Beschnitten oder nicht?

  • Hallo erstmal. :)

    Ich bin hier gelandet weil ich mich mehr durch Zufall mit dem Thema Beschneidung befasst habe. Im Prinzip dagegen war ich eigentlich schon immer, vor allem bei den Müttern die ihre Söhne aus optischen Gründen beschneiden lassen. Fand einfach die Entscheidung steht ihnen nicht zu. Inzwischen sehe ich das ganze natürlich noch viel gravierender!

    Ich einen 10 jährigen Sohn, der auch etwas Probleme damit hat die Vorhaut zurück zu ziehen. Hier mal danke an den Kinderarzt der immer gesagt hat abwarten. Hätte er gesagt es ist "medizinisch notwendig" zu beschneiden hätte ich vermutlich nicht daran gezweifelt und zugestimmt. Jetzt bin ich zum Glück auch aufgeklärt was das angeht und dem Kleinen seine Vorhaut sicher. :thumbup:

    Bei mir persönlich ist es kompliziert: ich hatte soweit ich weiß eine Vorhautverengung, vielleicht aber auch nur Verklebungen. Meine Eltern kann ich nicht fragen, weiß nur ich war deshalb dann mal im Krankenhaus und habe mitbekommen wie ein Arzt da an mir rummacht. Aber nicht in Deutschland und es ist auch schon fast 30 Jahre her. Jetzt ist da zwar schon noch eine Vorhaut dran, aber kürzer als normal denke ich. Sieht etwa so aus wie bei CI-6. Wobei ich jetzt gelesen habe das die auch ab Geburt so sein kann?! Narbe oder so ist gar nichts ersichtlich. Noch Tipps nach was ich da schaueb könnte ob das nun beschnitten ist oder nicht?

  • Schau dir mal deine Raphae an. Das ist die "Naht" die vom Frenulum über Penis und Hoden bis zum Damm verläuft.

    Ich denke wenn am Penis dort keine Unterbrechung ist würde ich sagen das du nicht beschnitten wurdest.

    Weisst du den wie alt du damals warst?
    Auch eine Teilbeschneidung sollte was die Abheilung und Schmerzen angeht einen bleibenden Eindruck hinterlassen haben.

  • Unterbruch ist da eigentlich keiner. Aber mir fehlt vorne die Engstelle der Vorhaut, will heißen sie hat nicht wirklich halt und rutscht gern von selber zurück.

    Ich war vielleicht so 8-10 und kann mich nur erinnern das es sehr schmerzhaft war als der Arzt dort am machen war.
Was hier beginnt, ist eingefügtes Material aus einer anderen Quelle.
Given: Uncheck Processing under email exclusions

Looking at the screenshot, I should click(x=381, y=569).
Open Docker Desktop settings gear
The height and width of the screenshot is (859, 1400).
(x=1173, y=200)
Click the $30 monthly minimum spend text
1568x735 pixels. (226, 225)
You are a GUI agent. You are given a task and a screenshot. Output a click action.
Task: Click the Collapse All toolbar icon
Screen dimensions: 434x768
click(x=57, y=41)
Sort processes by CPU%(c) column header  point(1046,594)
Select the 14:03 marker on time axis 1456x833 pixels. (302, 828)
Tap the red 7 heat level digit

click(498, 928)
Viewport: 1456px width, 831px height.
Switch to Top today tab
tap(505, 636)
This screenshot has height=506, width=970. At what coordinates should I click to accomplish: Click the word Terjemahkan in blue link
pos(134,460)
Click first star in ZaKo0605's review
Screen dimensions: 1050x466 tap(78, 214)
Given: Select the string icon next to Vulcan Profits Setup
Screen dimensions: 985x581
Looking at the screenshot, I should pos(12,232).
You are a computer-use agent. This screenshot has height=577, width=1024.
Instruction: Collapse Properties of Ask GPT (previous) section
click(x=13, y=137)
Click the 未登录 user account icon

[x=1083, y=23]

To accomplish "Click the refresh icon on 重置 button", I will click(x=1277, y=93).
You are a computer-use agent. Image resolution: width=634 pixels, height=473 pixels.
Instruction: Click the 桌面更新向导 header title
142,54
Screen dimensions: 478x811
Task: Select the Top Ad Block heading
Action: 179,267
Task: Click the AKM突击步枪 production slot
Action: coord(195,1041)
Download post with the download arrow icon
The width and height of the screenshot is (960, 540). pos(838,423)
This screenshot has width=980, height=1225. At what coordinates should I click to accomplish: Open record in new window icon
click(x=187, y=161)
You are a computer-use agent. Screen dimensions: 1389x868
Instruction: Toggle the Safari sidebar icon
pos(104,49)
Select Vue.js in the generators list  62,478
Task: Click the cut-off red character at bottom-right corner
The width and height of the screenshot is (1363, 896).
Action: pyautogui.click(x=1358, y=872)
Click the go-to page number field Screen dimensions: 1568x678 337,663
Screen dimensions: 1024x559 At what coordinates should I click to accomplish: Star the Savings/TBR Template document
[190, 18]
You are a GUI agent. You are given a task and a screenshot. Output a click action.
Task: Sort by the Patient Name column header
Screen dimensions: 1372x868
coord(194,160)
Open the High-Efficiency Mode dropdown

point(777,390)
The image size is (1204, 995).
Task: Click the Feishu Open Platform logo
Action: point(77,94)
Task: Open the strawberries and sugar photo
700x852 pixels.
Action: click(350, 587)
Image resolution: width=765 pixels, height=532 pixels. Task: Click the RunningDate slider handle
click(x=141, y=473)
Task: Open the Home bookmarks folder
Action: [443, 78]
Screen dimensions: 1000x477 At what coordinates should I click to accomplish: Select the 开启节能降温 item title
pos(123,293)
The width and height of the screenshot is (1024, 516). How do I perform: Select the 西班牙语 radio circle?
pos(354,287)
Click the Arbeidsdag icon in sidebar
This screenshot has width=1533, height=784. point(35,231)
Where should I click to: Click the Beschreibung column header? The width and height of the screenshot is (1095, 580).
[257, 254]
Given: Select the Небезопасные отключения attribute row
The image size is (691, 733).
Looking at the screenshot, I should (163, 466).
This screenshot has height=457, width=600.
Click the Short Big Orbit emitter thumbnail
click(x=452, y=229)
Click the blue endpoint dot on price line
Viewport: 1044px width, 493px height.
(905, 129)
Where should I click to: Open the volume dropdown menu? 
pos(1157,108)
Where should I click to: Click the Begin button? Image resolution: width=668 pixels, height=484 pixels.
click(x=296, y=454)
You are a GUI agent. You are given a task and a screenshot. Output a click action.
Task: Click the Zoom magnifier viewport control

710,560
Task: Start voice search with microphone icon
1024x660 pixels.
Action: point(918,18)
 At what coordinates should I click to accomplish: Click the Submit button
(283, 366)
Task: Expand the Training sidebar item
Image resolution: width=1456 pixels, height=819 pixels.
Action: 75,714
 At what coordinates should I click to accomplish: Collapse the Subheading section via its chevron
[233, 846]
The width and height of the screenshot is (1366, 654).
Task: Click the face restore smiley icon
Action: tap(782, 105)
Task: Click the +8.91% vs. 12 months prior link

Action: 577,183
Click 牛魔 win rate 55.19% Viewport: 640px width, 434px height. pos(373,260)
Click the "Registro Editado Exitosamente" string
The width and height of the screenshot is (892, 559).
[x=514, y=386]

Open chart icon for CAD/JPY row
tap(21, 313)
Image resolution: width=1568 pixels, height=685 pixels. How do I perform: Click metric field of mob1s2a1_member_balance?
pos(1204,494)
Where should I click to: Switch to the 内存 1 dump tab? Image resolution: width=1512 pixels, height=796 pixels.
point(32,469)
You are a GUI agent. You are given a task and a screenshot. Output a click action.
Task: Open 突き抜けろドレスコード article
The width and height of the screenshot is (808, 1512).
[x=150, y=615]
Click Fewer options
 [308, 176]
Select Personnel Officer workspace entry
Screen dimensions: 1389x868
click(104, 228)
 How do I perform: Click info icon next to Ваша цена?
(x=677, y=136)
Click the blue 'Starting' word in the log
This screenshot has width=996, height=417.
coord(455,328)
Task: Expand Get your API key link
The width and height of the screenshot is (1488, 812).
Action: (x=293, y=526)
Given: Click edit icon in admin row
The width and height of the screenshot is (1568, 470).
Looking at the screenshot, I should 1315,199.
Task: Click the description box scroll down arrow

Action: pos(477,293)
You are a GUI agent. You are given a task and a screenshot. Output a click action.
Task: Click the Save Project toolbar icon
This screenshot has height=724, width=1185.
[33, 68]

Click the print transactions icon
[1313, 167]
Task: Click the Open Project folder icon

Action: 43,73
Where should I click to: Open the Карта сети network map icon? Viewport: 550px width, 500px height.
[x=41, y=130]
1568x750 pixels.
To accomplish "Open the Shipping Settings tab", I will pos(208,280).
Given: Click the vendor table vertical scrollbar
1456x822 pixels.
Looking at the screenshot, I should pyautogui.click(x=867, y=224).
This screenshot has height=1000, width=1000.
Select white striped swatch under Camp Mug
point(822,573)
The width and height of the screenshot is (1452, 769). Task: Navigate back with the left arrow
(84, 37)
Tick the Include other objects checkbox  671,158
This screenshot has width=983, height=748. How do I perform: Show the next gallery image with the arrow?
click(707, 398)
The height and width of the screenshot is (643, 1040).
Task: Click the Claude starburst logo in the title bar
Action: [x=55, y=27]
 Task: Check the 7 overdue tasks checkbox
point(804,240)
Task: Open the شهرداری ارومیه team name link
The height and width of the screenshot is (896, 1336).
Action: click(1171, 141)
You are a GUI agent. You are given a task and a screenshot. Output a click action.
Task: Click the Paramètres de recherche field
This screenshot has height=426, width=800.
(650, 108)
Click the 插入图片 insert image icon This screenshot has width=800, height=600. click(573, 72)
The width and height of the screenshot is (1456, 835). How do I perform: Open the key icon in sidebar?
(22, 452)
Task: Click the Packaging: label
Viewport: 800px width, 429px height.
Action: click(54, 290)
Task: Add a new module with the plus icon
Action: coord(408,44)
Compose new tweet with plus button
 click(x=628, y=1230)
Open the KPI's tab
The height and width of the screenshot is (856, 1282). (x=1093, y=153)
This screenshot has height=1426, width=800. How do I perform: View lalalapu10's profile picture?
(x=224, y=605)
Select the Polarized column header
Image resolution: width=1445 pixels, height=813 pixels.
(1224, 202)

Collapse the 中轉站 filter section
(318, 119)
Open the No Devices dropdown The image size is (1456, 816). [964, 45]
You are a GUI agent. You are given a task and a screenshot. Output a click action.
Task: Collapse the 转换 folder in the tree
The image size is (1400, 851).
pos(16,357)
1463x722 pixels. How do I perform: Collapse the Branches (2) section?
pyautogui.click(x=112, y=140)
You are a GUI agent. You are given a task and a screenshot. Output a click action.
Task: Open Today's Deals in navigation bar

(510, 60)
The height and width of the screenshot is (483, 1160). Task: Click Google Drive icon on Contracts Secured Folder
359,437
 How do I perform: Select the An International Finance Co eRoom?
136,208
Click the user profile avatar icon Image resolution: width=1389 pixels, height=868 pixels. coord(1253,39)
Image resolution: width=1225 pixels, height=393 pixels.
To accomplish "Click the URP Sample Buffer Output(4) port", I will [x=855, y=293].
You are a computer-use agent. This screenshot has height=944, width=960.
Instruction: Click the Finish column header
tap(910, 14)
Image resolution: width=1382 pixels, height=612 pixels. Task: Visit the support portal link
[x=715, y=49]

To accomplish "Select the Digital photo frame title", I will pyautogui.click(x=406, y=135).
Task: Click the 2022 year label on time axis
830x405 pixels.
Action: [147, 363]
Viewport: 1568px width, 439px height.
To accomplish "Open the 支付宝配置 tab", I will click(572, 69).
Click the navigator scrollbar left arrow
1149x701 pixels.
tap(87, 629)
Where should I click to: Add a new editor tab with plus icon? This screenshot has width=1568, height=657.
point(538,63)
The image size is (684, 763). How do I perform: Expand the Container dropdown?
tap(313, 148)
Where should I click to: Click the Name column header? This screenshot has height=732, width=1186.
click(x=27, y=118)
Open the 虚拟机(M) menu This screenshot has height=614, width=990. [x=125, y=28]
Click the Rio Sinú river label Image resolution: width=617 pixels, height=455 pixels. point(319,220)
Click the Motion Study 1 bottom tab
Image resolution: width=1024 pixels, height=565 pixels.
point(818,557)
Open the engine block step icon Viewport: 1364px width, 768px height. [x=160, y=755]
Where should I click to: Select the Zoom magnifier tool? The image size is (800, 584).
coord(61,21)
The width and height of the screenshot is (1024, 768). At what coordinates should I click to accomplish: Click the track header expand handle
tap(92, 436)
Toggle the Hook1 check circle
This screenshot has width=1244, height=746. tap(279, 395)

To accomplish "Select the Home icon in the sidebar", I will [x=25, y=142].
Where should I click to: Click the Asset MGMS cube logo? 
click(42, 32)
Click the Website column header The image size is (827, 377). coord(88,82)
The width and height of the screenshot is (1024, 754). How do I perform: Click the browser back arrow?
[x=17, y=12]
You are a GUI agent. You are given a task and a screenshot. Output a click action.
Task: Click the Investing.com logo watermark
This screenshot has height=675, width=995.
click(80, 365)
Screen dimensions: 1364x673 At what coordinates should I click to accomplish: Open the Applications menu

Und am Eichelkranz sind ganz minimal Spuren zu sehen, als hätte man dort was gelöst. Kann mich dann nur daran erinnern das ich danach jeden Tag die Vorhaut ganz zurück ziehen musste damit sie nicht wieder verwächst.

  • Bin da noch auf was gestoßen, eine Methode bei Kindern wo die Vorhaut nur etwas vorgezogen wird und dann die Engstelle vorne mit einem Schnitt ab. Vermute sowas zusätzlich zum Lösen der Vorhaut, denn wie gesagt das fehlt bei mir. Und das heilt dann wahrscheinlich einfach ohne Narbe ab.

  • wo die Vorhaut nur etwas vorgezogen wird und dann die Engstelle vorne mit einem Schnitt ab.

    Und das heilt dann wahrscheinlich einfach ohne Narbe ab.

    Kannst Du mal per Link o. Ä. zeigen, was Du da gefunden hast? Denn ein Schnitt verursacht zwangsläufig eine Narbe, ich kann mir deshalb grad nicht recht vorstellen, was Du da genau meinst.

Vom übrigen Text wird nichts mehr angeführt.